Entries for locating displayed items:
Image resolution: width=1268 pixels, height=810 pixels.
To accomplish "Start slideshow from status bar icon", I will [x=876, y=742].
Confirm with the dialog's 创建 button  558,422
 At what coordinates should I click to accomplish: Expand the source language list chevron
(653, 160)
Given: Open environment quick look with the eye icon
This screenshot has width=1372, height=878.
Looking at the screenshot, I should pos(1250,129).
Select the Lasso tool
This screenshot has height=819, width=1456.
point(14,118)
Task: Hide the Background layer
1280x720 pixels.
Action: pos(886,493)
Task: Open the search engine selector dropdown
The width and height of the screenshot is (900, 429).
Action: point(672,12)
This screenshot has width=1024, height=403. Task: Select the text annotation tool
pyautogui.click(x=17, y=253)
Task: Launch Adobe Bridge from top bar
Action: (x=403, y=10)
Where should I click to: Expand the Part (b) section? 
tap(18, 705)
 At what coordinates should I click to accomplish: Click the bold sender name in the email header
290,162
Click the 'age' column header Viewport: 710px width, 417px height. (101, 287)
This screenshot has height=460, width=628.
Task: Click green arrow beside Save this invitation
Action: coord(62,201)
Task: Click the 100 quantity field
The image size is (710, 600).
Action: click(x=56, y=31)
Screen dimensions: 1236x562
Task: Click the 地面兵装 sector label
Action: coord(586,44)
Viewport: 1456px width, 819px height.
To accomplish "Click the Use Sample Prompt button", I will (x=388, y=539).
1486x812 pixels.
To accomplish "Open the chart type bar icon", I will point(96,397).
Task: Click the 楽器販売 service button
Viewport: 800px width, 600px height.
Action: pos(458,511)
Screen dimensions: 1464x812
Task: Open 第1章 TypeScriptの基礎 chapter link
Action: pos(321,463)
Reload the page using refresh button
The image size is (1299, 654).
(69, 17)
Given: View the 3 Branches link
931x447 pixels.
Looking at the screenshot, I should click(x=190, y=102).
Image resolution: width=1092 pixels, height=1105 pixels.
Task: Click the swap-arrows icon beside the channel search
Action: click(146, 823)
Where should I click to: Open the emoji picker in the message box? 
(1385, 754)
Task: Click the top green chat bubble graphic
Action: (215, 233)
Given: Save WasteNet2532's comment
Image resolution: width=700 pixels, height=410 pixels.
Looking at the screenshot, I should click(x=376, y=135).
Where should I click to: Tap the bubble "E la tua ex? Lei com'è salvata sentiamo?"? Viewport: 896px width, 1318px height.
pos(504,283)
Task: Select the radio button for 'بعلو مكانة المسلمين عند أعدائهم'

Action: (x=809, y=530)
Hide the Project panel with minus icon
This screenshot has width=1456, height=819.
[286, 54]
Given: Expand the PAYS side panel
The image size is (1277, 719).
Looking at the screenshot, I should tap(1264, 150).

» **YOUR TASK**
Quote the stretch of the entries above from the very first line through the line containing "I will point(96,397).", copying each line verbatim.

» **ANSWER TO THIS TASK**
Image resolution: width=1268 pixels, height=810 pixels.
To accomplish "Start slideshow from status bar icon", I will [x=876, y=742].
Confirm with the dialog's 创建 button  558,422
 At what coordinates should I click to accomplish: Expand the source language list chevron
(653, 160)
Given: Open environment quick look with the eye icon
This screenshot has width=1372, height=878.
Looking at the screenshot, I should pos(1250,129).
Select the Lasso tool
This screenshot has height=819, width=1456.
point(14,118)
Task: Hide the Background layer
1280x720 pixels.
Action: pos(886,493)
Task: Open the search engine selector dropdown
The width and height of the screenshot is (900, 429).
Action: point(672,12)
This screenshot has width=1024, height=403. Task: Select the text annotation tool
pyautogui.click(x=17, y=253)
Task: Launch Adobe Bridge from top bar
Action: (x=403, y=10)
Where should I click to: Expand the Part (b) section? 
tap(18, 705)
 At what coordinates should I click to accomplish: Click the bold sender name in the email header
290,162
Click the 'age' column header Viewport: 710px width, 417px height. (101, 287)
This screenshot has height=460, width=628.
Task: Click green arrow beside Save this invitation
Action: coord(62,201)
Task: Click the 100 quantity field
The image size is (710, 600).
Action: click(x=56, y=31)
Screen dimensions: 1236x562
Task: Click the 地面兵装 sector label
Action: coord(586,44)
Viewport: 1456px width, 819px height.
To accomplish "Click the Use Sample Prompt button", I will (x=388, y=539).
1486x812 pixels.
To accomplish "Open the chart type bar icon", I will point(96,397).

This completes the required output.